We scooped the finished cookie batter into a machine we called “The Plopper.” Looked sort of like a large rectangular funnel with two openings that dispensed the gooey contents onto cookie trays carried on a conveyer belt table. The dough “plops” looked and sounded much like fresh cow “patties,” but of course smelled divinely of fresh butter, vanilla, and chocolate chips.

The trays of cookie dough – 8 plops apiece – would be stacked in tall, wheeled, racks to await loading into the commercial oven….a lot like a multi-tiered rotating pizza oven that ran the entire length of the wall. We wore thick, long oven mitts up to our elbows to keep from being burned as we loaded/unloaded the oven. Used up dozens per month. And baked many dozens more cookies every night.

Our shifts started at 3-4pm and went to 11pm-midnight. One baker would get the late shift, which was rotated among us, and have to stay ’til 1am while the last oven full got baked and then unloaded.

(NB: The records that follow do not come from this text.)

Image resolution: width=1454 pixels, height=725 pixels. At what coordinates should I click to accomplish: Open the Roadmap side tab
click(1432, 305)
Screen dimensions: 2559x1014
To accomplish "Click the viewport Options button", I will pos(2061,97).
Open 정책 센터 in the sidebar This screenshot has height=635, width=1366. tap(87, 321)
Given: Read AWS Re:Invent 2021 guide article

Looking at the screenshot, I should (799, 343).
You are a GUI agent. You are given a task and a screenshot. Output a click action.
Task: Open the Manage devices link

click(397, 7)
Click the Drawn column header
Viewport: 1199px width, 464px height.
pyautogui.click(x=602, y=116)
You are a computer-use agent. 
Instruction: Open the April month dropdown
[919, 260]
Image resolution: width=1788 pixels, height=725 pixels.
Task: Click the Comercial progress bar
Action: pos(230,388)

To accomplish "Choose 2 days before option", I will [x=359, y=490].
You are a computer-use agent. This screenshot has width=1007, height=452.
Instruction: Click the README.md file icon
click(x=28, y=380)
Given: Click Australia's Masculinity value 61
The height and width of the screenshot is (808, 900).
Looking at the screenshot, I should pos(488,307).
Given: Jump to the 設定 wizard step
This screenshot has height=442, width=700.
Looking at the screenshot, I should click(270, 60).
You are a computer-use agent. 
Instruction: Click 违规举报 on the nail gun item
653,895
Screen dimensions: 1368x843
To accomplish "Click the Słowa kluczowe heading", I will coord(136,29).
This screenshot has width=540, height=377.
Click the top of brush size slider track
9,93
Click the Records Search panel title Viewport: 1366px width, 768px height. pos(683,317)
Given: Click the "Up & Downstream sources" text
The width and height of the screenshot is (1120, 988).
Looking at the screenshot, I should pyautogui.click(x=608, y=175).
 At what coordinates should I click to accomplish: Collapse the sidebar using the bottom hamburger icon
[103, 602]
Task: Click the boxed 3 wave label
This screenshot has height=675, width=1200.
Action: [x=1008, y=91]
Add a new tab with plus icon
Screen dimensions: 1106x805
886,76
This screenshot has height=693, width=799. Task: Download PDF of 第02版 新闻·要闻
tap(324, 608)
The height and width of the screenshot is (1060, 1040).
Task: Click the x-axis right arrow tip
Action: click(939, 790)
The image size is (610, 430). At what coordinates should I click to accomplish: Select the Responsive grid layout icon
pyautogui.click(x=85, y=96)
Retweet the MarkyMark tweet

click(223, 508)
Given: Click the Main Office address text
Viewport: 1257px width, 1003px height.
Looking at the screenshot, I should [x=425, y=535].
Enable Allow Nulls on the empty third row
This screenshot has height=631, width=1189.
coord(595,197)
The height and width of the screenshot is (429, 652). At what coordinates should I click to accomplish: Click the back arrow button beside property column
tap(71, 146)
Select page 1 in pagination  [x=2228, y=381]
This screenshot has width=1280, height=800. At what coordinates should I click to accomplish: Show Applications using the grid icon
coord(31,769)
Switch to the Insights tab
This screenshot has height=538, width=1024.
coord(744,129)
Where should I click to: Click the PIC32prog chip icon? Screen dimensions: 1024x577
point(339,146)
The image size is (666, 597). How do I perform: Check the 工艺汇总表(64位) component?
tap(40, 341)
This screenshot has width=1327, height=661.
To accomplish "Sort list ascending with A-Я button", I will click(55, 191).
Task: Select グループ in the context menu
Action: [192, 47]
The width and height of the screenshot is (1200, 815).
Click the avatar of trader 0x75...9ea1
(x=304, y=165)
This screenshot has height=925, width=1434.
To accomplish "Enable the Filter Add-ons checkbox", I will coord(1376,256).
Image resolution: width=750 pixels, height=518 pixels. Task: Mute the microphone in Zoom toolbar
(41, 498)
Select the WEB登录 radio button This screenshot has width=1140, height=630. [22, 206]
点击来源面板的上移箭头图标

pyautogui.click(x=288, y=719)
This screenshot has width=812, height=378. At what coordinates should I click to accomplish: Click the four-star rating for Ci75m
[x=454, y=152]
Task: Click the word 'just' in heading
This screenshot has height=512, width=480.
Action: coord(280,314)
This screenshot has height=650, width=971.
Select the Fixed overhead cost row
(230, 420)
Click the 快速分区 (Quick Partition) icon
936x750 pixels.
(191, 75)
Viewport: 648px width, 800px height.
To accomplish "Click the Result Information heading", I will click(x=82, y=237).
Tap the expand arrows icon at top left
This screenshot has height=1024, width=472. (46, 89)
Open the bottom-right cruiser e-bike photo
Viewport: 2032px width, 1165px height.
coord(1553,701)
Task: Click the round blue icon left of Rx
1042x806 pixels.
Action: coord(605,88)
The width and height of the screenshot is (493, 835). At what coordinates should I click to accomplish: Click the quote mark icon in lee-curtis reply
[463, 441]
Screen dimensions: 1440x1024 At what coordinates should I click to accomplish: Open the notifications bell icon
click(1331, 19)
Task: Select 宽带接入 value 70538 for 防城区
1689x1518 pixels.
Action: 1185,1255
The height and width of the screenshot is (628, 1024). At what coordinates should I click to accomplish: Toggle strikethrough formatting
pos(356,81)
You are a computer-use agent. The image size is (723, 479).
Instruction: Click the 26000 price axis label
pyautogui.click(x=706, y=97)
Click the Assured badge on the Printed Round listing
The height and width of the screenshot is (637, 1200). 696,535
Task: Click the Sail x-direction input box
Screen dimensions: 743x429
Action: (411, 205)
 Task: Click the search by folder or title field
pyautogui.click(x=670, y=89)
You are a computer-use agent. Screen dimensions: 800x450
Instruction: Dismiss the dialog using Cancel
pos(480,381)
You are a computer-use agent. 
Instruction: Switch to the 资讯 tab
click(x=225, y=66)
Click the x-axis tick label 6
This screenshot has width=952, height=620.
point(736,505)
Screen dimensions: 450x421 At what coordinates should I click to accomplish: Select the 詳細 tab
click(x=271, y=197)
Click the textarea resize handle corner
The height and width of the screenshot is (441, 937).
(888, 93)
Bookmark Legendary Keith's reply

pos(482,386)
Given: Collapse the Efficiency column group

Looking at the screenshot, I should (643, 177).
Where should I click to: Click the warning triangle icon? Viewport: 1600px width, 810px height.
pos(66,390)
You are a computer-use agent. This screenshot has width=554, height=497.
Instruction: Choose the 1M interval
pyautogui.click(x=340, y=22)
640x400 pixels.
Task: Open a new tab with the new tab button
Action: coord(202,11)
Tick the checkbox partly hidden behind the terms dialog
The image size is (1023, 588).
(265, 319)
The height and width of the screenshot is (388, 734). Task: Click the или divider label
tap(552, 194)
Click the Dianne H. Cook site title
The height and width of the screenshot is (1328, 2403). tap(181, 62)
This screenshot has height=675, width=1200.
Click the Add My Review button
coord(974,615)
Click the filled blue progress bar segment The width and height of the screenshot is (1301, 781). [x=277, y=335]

We’d leave those cookies to cool to be packaged up the following day by the  “boxers” and retail sales staff.

Damaged and day-old cookies were sold for a discount at the front counter. Sausalito’s bay breezes wafted the irresistible chocolate-vanilla-butter fragrance for blocks, enticing people without fail to our front door by following their noses. Who could possibly resist the smell of freshly baked cookies! It was such an EASY sell….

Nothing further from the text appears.